WORK TO COMPLETE:
Reproduce, please, the line that holds "Click the red pause icon beside dislike" and all later lines through the end of the entries below, exactly; omit pictures.

INPUT:
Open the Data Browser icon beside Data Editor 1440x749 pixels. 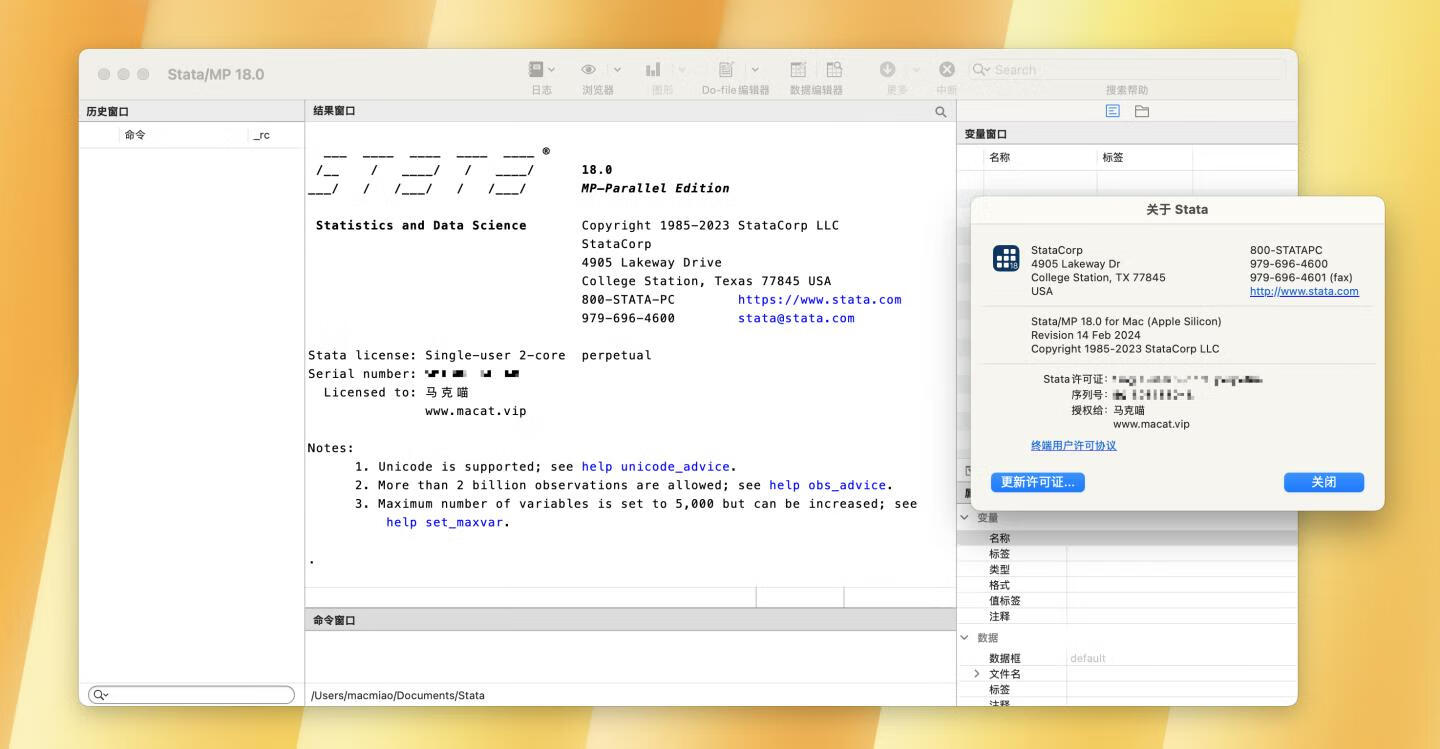pyautogui.click(x=834, y=70)
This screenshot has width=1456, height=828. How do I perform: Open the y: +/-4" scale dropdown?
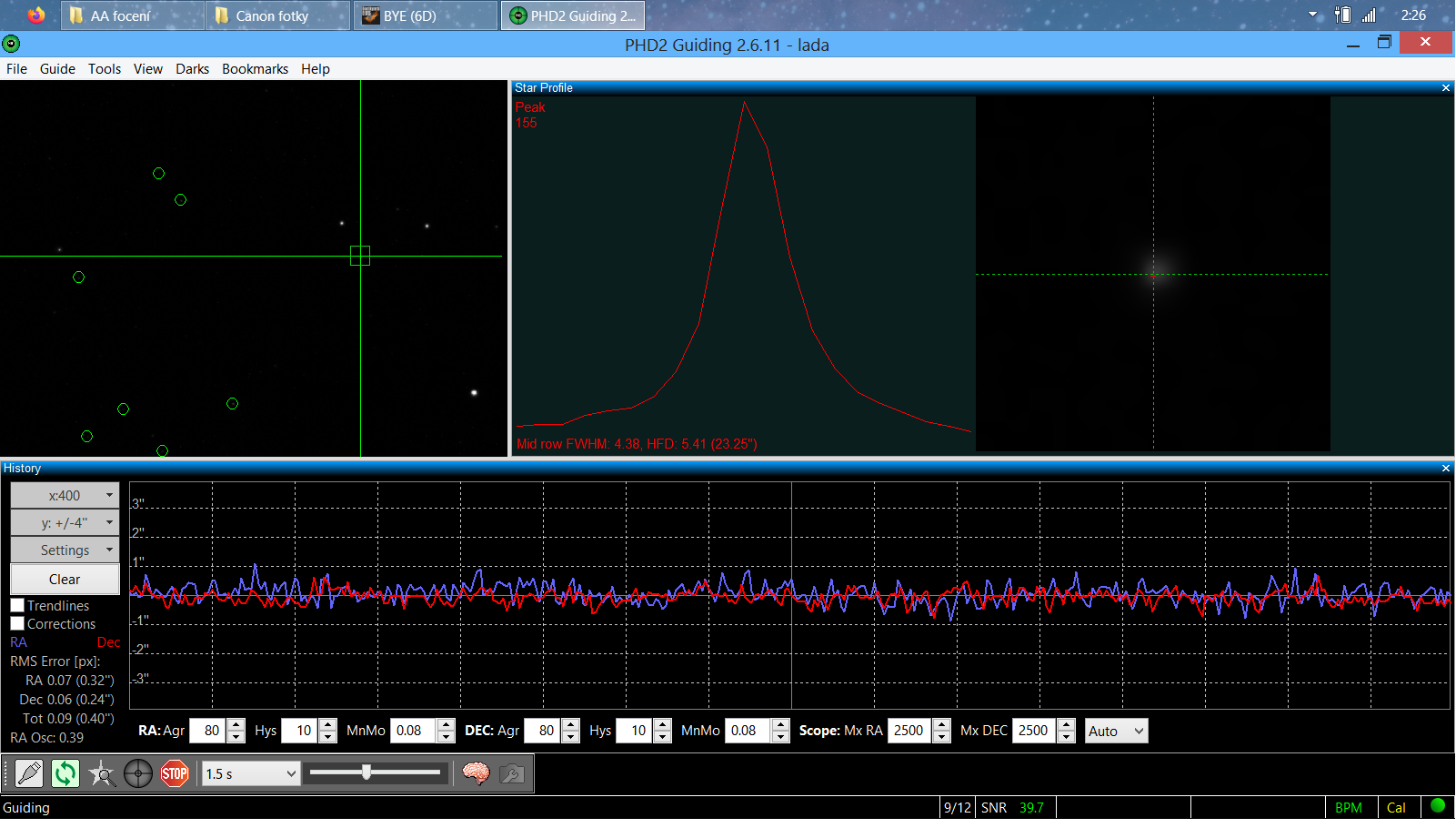65,522
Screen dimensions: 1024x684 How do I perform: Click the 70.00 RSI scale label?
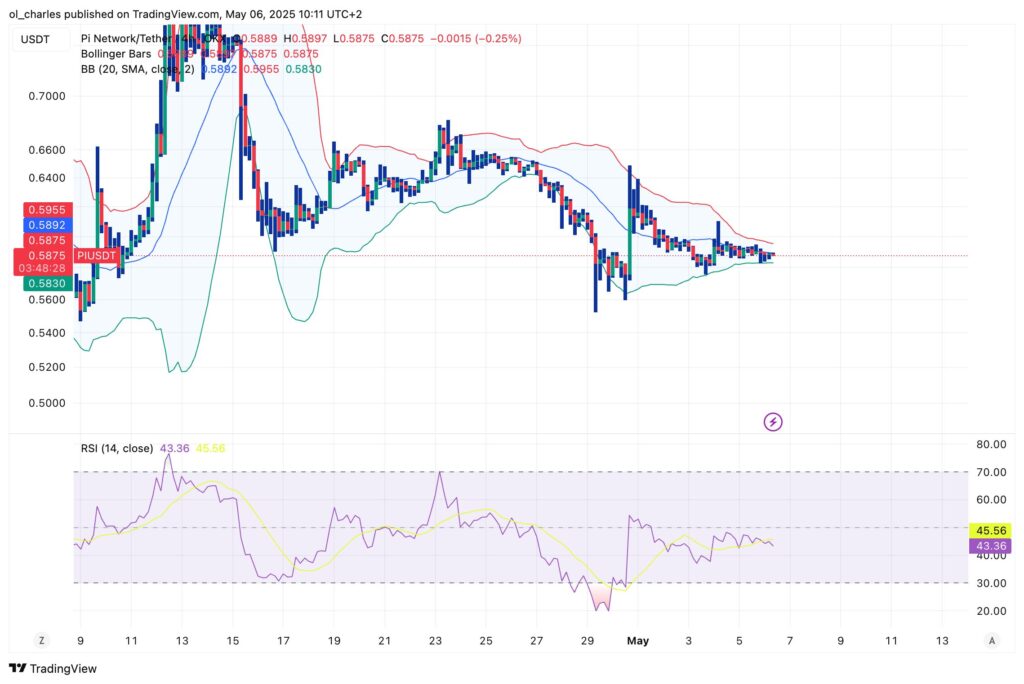tap(991, 472)
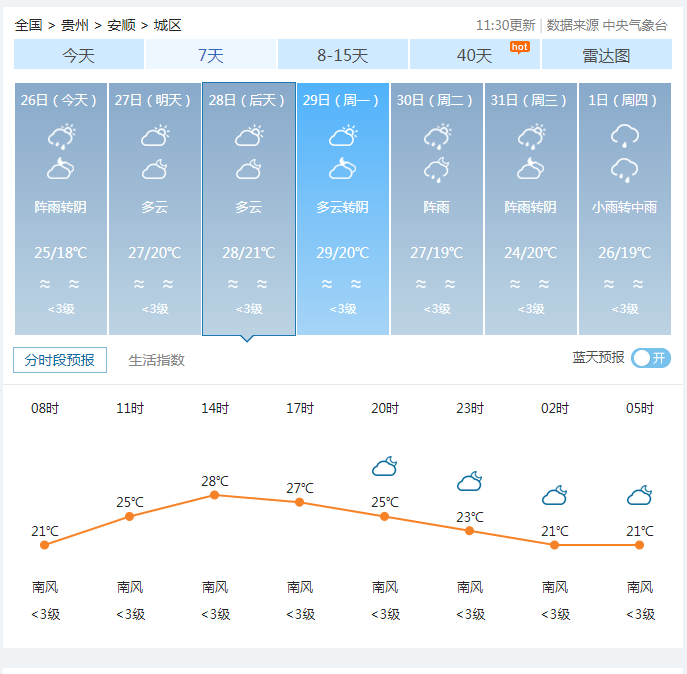Click the 全国 breadcrumb link
687x674 pixels.
(29, 25)
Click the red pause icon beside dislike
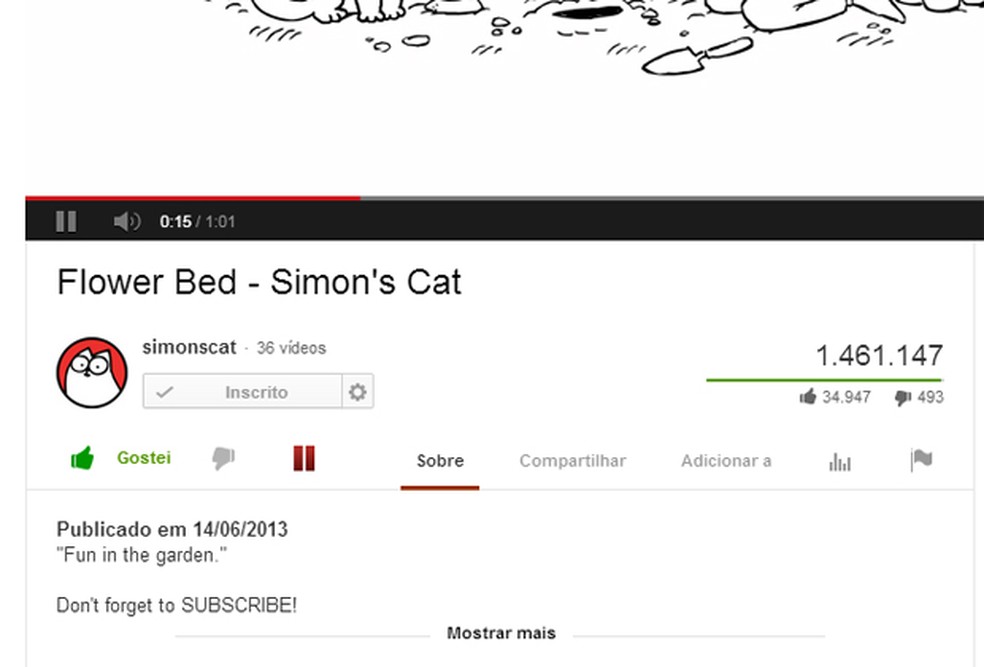The width and height of the screenshot is (984, 667). (304, 458)
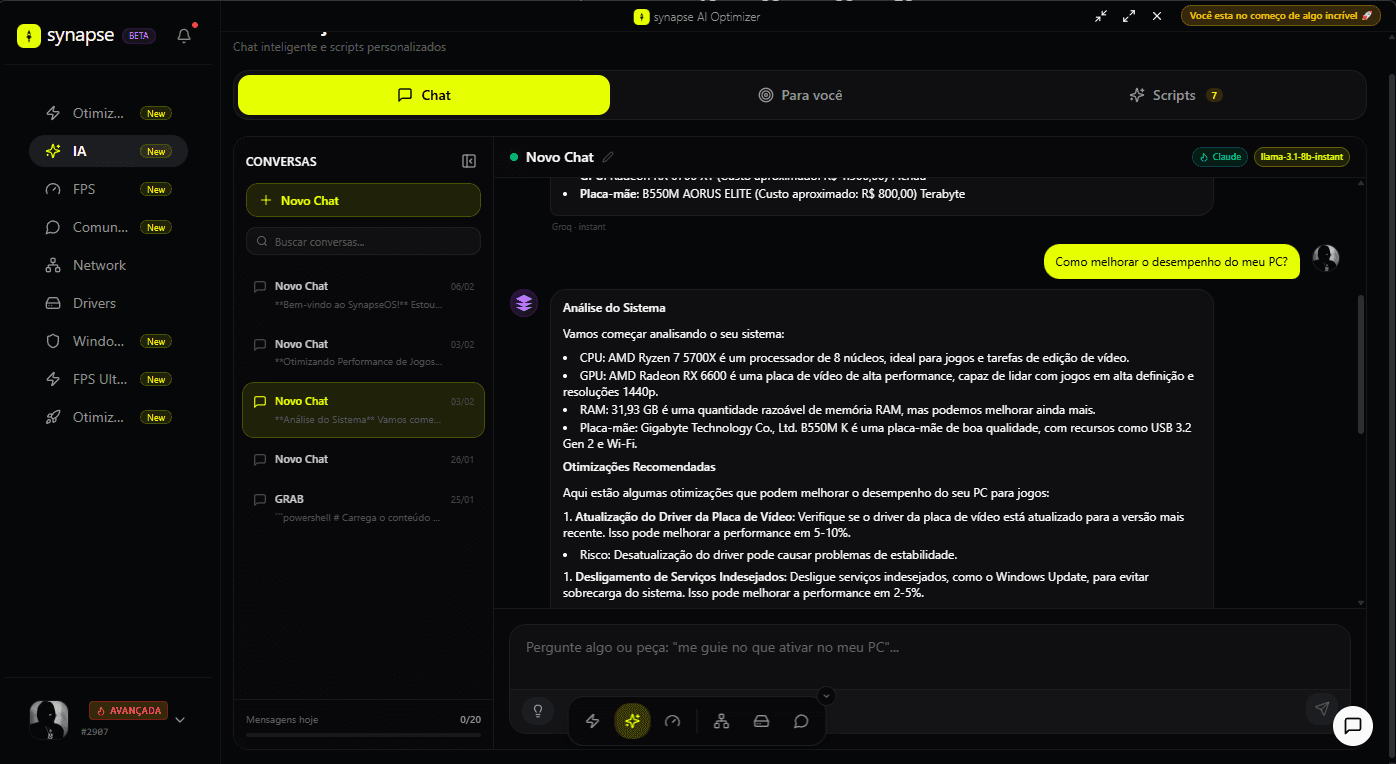
Task: Open the Network section in the sidebar
Action: coord(98,264)
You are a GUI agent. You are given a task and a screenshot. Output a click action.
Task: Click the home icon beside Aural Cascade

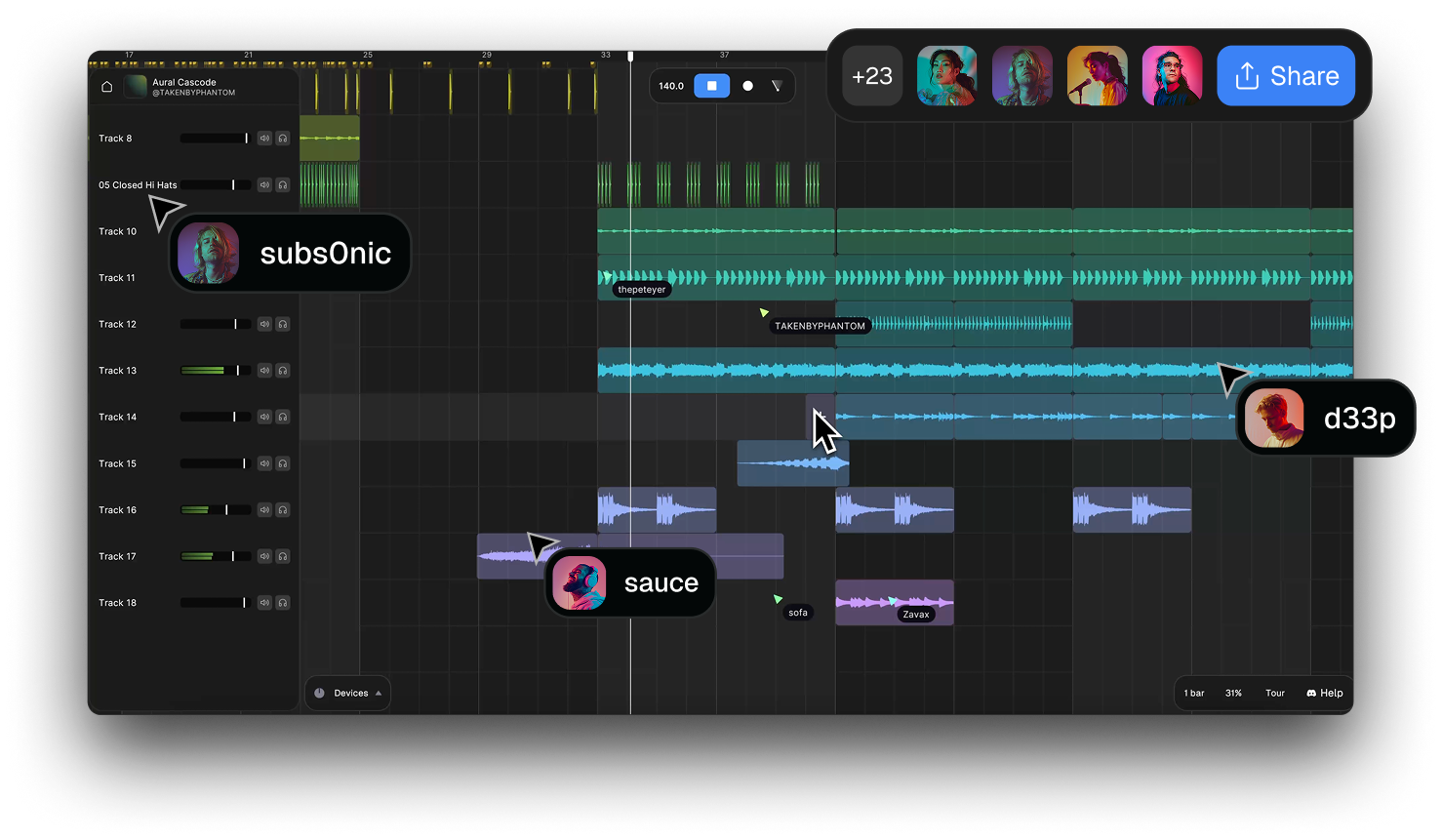[107, 87]
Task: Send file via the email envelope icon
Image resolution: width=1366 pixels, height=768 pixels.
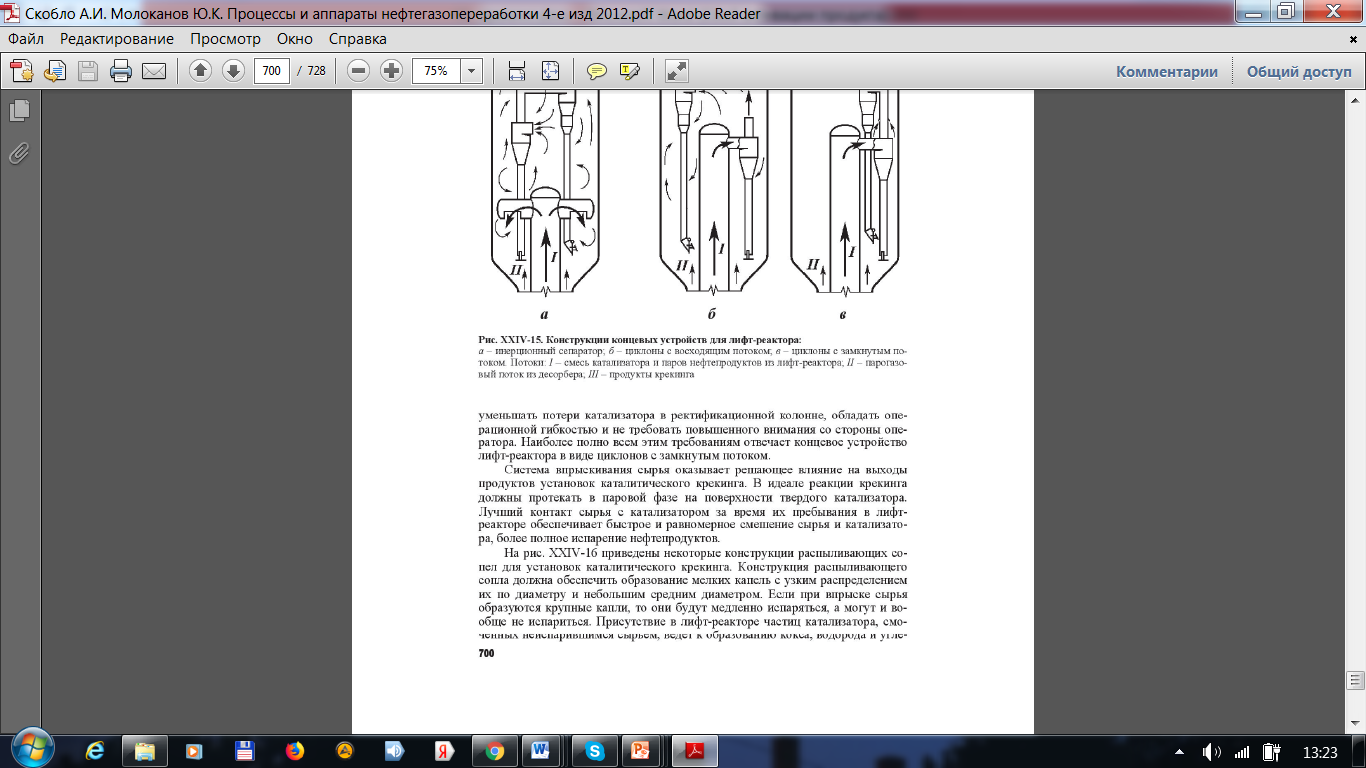Action: (153, 71)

ANSWER SECTION:
Click the red pause icon beside dislike
The width and height of the screenshot is (984, 667). (304, 458)
Task: Open the Network section in the sidebar
Action: coord(98,264)
You are a GUI agent. You are given a task and a screenshot. Output a click action.
Task: Click the home icon beside Aural Cascade

[107, 87]
Task: Send file via the email envelope icon
Image resolution: width=1366 pixels, height=768 pixels.
Action: (153, 71)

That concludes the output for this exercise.